* Text extract
======
Your experienced contract manager just gave notice. Here's how to protect institutional knowledge and keep your research contracts on track.

What to Do When Your Key Contract Manager Leaves: Protecting Institutional Knowledge

Team Pactly · · Contract Management · 9 min read

It is a scenario every research office dreads. Your most experienced contract manager gives two weeks’ notice. They have been managing your Research Collaboration Agreement portfolio for 15 years. They know which sponsors are flexible on IP terms, which PIs need hand-holding through the negotiation process, which agreements have side letters that are not in the main file, and where the bodies are buried.

In two weeks, all of that walks out the door.

This is not a theoretical risk. Research administration faces a genuine talent pipeline problem. Experienced staff are retiring faster than institutions can replace them, and the people leaving carry decades of context that was never written down. If you are reading this, there is a good chance it just happened to you.

Here is what to do.

What You Are Actually Losing

It is tempting to think of this as a staffing problem: one person leaves, you hire another. But what you are actually losing is not a person. It is a layer of institutional knowledge that took years to accumulate and was never formally captured.
======
* Recorded data
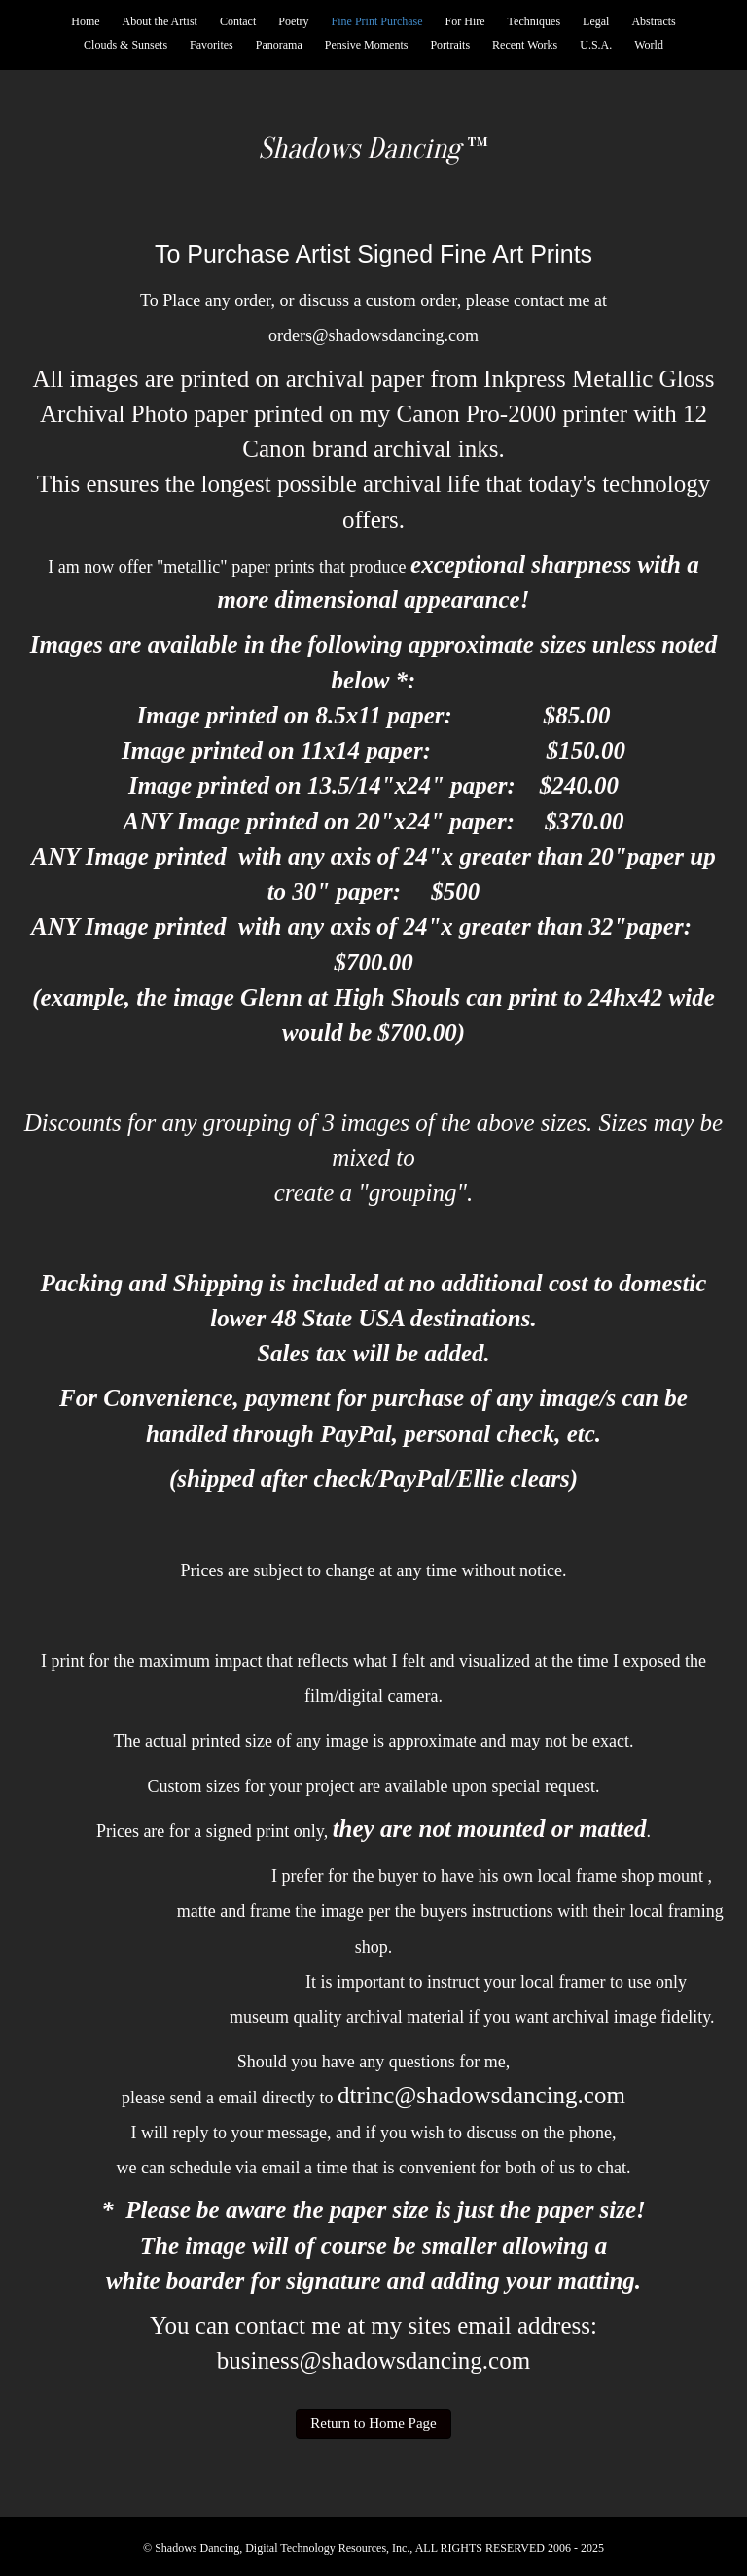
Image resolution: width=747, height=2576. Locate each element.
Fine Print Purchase (377, 21)
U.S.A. (596, 45)
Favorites (211, 45)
======
* Given problem 1
Please repeat the contract manager article word for word, from "This is not" up to and including "what to do.".
* Given problem 2
According to the contract manager article, for how many years has the departing contract manager been managing the Research Collaboration Agreement portfolio?
The lines have nothing to do with the contract manager article.

* Expected answer 1
This is not a theoretical risk. Research administration faces a genuine talent pipeline problem. Experienced staff are retiring faster than institutions can replace them, and the people leaving carry decades of context that was never written down. If you are reading this, there is a good chance it just happened to you.

Here is what to do.

* Expected answer 2
15 years.